Mumbai, Dec 31 (Aryavarth) The Maharashtra State Road Development Corporation Ltd (MSRDC) will be tasked with the ambitious plans to restore, develop and preserve several ancient temples, Jyotirlingas and Shaktipeeths, as announced last month by Chief Minister Uddhav Thackeray, official sources said here on Thursday.
“This will be a mega-project encompassing several old temples across the state, besides pilgrimage places which attract religious tourists from India and abroad, with multiple stakeholders involved in the activity,” said a senior MSRDC official, preferring anonymity.
The refurbishment would include a proper face-lift, overall beautification of the temple precincts on the lines of some other prominent places of worship seen world over, besides improving the facilities and amenities for the pilgrims and tourists thronging there.
The state is blessed with five Jyotirlingas — at Trimbakeshwar in Nashik, Grishneshwar in Aurangabad, Parli-Vaijnath in Beed, Aundha Nagnath in Hingoli and Bhimashankar in Pune.
There are four important Shaktipeeths in the state — Mahalaxmi Temple in Kolhapur, Renuka Temple in Nanded, Tuljapur Temple in Osmanabad, and Saptashrungi Temple in Nashik, the last one which got the country’s first Funicular Rail in March this year.
Other revered temples include the Lord Shiva Temple in Ambernath (Thane), Khandoba Temple in Jejuri (Pune), Ekvira Devi Temple in Lonavala (Pune), Parshuram Temple at Chiplun (Ratnagiri), Shri Vitthal Rukmini Temple in Pandharpur (Solapur).
While some temples fall within the jurisdiction of Archaeological Survey of India, others come under the state’s Directorate of Archaeology and Museums and all are considered important from the heritage point of view.

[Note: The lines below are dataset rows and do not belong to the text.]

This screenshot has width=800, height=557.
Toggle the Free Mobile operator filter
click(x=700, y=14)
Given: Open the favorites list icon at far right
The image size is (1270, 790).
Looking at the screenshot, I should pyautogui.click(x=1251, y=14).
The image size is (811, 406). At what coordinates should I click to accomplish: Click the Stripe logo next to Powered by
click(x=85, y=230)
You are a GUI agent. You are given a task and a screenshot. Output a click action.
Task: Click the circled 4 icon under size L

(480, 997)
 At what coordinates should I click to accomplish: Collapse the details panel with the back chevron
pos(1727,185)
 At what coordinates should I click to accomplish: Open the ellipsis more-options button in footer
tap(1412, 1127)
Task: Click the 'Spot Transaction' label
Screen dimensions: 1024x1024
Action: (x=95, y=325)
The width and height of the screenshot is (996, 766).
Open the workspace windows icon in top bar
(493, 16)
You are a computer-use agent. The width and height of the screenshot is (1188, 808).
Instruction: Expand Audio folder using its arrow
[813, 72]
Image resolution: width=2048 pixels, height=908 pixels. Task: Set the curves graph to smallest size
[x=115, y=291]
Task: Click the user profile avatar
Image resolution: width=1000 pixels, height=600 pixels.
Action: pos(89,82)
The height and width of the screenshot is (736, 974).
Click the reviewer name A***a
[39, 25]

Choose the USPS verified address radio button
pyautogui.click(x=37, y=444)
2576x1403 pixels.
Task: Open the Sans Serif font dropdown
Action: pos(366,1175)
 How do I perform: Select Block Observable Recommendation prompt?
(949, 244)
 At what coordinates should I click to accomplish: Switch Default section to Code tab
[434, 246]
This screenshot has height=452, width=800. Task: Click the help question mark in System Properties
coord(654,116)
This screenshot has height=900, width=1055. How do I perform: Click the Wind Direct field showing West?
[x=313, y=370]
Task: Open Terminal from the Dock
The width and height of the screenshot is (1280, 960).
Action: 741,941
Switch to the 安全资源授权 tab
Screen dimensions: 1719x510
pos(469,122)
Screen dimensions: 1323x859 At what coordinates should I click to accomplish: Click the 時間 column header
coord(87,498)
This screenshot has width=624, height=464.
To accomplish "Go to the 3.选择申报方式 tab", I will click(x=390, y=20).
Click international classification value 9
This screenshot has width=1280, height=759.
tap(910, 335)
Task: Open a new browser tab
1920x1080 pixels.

Under the temples renovation head, the Shiv Sena-Nationalist Congress Party-Congress Maha Vikas Aghadi has allocated Rs 101 crore for the next fiscal which would be included in the next state budget 2021-2022.
A high-level 9-member committee headed by Chief Secretary Sanjay Kumar will take the comprehensive plan forward, identify various temples, the kind of works required at each place of worship, and consult experts in architecture, archaeology and religious leaders, to implement it in a timebound manner, said the official.